Text and item location entries
•••

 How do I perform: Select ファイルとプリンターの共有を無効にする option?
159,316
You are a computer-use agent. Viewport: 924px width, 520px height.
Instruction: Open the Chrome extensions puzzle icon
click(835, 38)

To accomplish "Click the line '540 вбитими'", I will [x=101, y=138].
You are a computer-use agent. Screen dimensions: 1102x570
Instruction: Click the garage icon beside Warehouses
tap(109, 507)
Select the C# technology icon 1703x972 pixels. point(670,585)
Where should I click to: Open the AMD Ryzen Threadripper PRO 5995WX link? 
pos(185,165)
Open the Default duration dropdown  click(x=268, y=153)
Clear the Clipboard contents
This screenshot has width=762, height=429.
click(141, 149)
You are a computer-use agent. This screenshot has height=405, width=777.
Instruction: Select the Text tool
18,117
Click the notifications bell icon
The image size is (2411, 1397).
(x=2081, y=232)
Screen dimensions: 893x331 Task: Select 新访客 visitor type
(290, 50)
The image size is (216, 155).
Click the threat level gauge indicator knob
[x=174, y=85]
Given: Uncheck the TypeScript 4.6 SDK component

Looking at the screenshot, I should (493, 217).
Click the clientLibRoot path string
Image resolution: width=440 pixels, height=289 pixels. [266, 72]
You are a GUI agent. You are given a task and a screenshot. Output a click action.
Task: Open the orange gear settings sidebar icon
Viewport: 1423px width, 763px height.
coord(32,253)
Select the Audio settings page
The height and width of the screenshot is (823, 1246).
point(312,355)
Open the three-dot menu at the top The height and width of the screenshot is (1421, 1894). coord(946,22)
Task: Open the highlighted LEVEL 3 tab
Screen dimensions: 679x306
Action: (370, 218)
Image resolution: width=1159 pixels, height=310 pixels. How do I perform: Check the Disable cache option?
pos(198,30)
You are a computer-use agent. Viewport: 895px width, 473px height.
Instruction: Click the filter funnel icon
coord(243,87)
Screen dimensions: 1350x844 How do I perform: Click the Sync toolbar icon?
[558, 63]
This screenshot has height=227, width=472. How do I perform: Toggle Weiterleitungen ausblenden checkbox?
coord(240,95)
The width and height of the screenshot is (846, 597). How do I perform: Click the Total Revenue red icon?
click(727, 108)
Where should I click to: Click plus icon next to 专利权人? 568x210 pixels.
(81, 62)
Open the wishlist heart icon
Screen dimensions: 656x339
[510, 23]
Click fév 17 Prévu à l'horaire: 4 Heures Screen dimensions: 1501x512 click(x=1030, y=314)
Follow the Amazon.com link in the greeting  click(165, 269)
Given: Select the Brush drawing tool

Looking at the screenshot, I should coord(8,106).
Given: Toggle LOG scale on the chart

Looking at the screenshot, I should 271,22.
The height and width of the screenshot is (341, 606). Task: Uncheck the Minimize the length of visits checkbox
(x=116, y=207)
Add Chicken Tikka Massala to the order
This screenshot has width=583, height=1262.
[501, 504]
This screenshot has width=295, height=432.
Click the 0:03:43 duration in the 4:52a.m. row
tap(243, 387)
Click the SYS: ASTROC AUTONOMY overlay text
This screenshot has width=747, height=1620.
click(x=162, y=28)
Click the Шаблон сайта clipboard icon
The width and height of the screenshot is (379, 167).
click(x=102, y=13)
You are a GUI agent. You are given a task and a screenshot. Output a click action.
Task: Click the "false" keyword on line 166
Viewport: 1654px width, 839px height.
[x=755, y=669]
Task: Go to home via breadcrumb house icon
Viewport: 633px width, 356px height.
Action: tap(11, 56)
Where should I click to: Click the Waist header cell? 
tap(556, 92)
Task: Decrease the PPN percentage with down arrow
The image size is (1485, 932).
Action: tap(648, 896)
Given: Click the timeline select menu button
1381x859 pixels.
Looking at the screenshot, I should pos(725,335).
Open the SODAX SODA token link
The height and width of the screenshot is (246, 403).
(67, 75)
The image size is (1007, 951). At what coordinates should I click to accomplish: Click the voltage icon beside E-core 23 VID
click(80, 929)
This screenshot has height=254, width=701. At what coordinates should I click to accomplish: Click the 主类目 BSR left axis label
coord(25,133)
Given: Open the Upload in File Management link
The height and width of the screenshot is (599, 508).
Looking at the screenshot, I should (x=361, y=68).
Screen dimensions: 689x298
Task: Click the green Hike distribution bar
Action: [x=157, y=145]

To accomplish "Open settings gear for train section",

•••

# Direction:
Count the lines in the data above that include the word "gear". Reply with only the number.

# Final answer:
2